Our topic - living life more passionately - is actually a walk into "not knowing." I'm struck by the truth of this, as expressed in Dar's article last week. Clearly, she went to her Come Alive with a theme - ME emerging. Two words. What you'll notice is missing is any reference at all to what would emerge. Now, she did set as a goal to be more open and available to the people around her - when she felt the pull to do what she "always" did and retreat, she came forward.

Now, think about that. Dar had a belief that she was shy and withdrawn in groups. Had she decided, (as many do) that there was nothing she could do to have a different experience, she'd have been right. She'd have confirmed for herself her own isolation.

Now, as we said last week, Dar can't change her nature. None of us can. She always has within her a part of her that wants to pull back. What she can change, if she chooses to, moment by moment, is whether she pulls back this time.

This is why I didn't particularly take my client's distress seriously. I laugh a lot about my dramas, and I work to teach others to laugh at theirs. You see, this person had a pattern of making every situation awful. That's the baseline, non-changeable part. What I see, however, and what all of you know, if you look, is that all situations change minute by minute. Something happens, boom, it's awful. Until the next awful thing comes along. Then the first is forgotten, the new thing comes "front and centre."

(I once said to a client, "So, imagine you're having the worst fight ever with your partner. Huge crisis, deep feelings. Now, Ed McMahon shows up at the door and hands you a cheque for 6 million. How do you feel? What happened to the fight?")

Thus, it seems that she is forever trapped in a relentlessly awful life. But stepping back, we see a river of experience flowing by. Nothing is the same. Experience upon experience. Each experience neutral. Until she grabs one and "awfulizes" it.

Now the opposite of this would be to simply be with each experience as it emerges, and to choose what, if anything, to do with it. This was Dar's experience at the Come Alive. She stayed open and curious and put herself out there, into situations she might "normally" have avoided. By doing so, with an open mind and heart, she discovered an entirely different experience, one she judges to be more open and freeing. SHE emerging.

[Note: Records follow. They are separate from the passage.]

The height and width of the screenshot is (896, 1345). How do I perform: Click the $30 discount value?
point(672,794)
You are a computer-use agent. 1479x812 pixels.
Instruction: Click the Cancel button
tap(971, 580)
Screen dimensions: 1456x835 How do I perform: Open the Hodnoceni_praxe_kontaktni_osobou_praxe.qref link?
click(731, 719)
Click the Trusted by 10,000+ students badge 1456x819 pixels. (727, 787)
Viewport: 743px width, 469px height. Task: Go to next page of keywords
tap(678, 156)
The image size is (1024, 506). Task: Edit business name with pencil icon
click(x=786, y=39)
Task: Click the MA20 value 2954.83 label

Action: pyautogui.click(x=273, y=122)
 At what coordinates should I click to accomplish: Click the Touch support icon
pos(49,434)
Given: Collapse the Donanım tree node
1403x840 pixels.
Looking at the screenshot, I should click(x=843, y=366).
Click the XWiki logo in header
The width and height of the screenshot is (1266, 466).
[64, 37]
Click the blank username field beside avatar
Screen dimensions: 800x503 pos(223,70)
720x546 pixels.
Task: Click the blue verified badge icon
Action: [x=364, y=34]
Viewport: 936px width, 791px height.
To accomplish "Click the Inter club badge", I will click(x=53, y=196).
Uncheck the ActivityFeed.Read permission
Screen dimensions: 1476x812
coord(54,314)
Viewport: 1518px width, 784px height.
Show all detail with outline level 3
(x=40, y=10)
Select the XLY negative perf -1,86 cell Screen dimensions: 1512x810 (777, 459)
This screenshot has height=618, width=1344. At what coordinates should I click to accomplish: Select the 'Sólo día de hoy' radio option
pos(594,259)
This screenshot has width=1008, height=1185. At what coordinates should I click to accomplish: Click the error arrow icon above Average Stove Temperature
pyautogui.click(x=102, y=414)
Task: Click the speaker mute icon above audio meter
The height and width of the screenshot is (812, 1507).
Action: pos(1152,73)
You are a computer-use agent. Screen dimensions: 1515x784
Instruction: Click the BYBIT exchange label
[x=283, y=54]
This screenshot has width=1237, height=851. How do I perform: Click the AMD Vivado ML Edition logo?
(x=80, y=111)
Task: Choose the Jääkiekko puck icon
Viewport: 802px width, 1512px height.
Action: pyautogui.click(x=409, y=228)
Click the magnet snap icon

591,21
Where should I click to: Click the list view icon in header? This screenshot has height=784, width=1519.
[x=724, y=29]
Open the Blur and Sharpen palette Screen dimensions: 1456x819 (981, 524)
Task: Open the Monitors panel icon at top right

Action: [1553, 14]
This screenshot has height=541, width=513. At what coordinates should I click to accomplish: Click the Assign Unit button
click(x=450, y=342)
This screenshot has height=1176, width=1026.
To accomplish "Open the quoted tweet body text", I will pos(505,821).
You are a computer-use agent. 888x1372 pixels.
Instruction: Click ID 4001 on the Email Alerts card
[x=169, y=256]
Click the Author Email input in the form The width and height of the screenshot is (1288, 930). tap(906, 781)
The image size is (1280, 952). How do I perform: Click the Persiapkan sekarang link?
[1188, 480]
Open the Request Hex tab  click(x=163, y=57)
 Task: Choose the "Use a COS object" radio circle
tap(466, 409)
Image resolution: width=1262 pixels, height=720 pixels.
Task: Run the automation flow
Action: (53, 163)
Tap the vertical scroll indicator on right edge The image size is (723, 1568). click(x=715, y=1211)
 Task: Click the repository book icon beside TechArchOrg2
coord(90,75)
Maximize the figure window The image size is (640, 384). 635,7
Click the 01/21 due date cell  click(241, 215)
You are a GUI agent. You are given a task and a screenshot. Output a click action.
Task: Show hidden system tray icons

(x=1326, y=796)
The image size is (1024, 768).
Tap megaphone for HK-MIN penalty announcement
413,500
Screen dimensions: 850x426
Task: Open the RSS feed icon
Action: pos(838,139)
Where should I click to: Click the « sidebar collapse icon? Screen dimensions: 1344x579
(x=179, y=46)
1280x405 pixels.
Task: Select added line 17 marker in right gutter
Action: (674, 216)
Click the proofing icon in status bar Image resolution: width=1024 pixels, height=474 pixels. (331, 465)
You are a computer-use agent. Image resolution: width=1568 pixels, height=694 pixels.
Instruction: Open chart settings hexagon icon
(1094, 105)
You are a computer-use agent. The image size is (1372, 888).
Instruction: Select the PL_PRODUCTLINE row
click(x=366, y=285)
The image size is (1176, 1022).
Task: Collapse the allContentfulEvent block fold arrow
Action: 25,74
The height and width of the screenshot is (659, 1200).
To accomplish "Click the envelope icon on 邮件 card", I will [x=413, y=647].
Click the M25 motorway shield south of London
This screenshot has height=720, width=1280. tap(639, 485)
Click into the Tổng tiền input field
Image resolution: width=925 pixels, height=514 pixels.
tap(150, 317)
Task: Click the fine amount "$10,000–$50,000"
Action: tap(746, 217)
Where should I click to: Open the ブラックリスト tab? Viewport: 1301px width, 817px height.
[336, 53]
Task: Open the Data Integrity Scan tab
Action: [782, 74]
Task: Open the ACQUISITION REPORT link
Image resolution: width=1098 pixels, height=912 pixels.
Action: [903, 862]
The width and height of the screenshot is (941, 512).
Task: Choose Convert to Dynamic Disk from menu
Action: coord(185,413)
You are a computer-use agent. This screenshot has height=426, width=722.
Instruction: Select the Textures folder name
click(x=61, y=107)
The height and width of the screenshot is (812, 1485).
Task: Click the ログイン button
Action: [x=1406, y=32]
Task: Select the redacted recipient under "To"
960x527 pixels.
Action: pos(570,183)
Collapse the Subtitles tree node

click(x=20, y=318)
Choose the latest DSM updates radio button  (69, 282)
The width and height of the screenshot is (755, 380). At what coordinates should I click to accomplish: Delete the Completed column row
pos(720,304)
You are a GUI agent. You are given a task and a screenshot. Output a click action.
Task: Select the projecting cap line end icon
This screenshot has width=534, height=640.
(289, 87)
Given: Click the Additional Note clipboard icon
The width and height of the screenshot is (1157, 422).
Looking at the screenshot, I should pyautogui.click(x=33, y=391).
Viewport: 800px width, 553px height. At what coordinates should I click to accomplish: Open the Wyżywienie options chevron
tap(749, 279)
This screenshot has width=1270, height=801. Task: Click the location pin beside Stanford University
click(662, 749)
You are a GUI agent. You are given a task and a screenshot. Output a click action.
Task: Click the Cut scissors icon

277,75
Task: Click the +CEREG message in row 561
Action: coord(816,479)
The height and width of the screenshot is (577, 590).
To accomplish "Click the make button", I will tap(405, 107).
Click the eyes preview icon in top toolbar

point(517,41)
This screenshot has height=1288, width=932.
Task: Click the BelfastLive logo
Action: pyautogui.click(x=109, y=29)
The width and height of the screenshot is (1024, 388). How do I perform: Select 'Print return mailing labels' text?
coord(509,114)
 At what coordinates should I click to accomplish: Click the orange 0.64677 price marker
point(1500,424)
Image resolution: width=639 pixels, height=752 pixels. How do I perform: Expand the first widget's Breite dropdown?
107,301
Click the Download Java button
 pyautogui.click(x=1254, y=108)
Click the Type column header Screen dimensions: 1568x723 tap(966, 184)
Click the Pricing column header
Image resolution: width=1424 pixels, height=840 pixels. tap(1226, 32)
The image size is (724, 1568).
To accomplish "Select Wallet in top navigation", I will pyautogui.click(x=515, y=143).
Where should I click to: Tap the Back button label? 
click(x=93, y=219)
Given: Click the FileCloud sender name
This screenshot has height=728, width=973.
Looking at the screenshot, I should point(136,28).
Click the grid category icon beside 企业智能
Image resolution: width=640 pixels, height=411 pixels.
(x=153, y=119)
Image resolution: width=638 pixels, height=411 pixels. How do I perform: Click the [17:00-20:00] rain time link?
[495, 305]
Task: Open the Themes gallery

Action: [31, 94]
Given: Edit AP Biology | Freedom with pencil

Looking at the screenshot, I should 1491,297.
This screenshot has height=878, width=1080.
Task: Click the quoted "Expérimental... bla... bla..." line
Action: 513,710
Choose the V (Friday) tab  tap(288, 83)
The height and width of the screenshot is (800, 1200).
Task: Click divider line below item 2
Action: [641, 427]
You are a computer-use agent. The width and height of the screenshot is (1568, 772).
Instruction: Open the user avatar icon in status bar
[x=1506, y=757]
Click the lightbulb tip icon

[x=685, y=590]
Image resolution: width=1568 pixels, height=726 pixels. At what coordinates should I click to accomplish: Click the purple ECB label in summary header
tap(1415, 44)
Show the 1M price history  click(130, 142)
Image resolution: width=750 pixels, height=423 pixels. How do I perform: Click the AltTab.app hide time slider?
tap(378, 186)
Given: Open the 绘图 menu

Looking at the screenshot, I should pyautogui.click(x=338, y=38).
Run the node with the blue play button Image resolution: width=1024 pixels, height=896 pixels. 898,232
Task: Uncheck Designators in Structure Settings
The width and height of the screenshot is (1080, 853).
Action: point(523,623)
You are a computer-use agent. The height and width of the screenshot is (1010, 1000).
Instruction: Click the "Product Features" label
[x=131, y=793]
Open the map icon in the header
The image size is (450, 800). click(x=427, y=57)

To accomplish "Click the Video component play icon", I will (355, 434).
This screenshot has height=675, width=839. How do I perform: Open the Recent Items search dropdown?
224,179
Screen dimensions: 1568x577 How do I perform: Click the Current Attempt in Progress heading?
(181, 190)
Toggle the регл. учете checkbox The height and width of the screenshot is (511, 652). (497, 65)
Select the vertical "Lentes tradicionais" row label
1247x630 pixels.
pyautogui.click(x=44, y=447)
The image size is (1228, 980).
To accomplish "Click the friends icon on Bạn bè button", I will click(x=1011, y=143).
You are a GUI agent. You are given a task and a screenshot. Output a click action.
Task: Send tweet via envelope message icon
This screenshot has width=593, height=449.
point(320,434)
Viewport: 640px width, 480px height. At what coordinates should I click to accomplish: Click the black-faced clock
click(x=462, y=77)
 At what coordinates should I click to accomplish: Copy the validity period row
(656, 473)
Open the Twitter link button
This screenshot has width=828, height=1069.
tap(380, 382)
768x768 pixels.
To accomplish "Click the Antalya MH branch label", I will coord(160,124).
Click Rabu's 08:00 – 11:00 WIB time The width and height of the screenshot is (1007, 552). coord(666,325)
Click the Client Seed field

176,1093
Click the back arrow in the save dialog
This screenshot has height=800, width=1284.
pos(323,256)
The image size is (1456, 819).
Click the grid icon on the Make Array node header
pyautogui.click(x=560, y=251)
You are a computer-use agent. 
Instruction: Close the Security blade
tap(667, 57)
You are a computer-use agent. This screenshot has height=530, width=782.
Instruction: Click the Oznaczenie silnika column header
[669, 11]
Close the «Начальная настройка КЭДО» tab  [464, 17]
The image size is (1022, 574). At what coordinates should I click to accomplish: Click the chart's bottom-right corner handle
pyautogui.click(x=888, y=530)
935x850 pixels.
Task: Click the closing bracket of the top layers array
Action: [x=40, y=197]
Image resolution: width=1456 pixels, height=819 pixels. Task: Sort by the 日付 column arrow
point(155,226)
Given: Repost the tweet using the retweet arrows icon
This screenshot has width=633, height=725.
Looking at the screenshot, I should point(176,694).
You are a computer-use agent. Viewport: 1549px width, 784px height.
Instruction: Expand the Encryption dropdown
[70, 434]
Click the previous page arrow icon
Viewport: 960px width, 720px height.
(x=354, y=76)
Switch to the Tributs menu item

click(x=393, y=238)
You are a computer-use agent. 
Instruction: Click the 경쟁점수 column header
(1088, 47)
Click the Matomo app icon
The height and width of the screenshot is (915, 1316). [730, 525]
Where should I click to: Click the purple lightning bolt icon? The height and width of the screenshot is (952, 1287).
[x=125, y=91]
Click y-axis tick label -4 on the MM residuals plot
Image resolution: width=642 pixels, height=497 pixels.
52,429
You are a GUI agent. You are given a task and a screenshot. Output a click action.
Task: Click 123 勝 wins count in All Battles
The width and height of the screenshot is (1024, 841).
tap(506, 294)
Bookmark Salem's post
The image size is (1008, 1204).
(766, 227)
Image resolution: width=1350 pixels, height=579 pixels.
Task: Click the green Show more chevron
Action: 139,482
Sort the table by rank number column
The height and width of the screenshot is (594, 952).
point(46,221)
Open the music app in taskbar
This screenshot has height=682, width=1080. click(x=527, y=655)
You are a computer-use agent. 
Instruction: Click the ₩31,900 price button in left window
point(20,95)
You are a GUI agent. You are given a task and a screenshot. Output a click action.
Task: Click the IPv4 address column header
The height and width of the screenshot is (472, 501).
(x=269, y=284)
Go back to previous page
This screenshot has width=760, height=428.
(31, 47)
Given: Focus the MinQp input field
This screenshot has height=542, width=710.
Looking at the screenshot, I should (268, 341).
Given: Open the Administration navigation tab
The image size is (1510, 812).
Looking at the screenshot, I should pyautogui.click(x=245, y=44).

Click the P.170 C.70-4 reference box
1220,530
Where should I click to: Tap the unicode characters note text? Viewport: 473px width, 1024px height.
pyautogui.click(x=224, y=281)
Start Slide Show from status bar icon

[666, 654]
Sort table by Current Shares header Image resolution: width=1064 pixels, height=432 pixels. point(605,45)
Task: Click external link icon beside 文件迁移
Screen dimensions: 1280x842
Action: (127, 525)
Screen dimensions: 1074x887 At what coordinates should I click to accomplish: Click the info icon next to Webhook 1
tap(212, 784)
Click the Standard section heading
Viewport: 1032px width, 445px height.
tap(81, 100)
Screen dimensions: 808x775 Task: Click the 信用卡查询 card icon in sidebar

I know people are resisting change, resisting not knowing, when they universalize. "He always treats me . . ." She never want to . . . " "Everyone thinks I'm . . ." They want me to buy into their belief that there is no choice. In truth, there is always choice. If we choose . . .

It's not that nothing is happening and everything is the same. The question is, what are we willing to notice? Our lack of passion for life, our lack of passion in loving, is about our pre-judgement (prejudice) that nothing will ever change. As soon as we allow for change to be possible, voila, change is all over the place.

This sort of choiceful looking occurs all the time, if we will but open our eyes and pay attention. I remembered that our loving friend Jennifer wrote the following:

I was watching the sky tonight as I drove home and the beauty brought tears to my eyes. The clouds were at all different levels and the sun was setting...vibrant blue sky with big puffy and layered clouds of dark and light purple and pink and orange and...ahhhh, glorious indeed! I was also noticing my thoughts...ranging from scaring myself to creating immense peace and joy...this is real living...a slice of life as a dear soul once described to me. I felt like I was expanding into the sky. I don't think I ever created that experience for myself before.

If you look. If you look. If you look.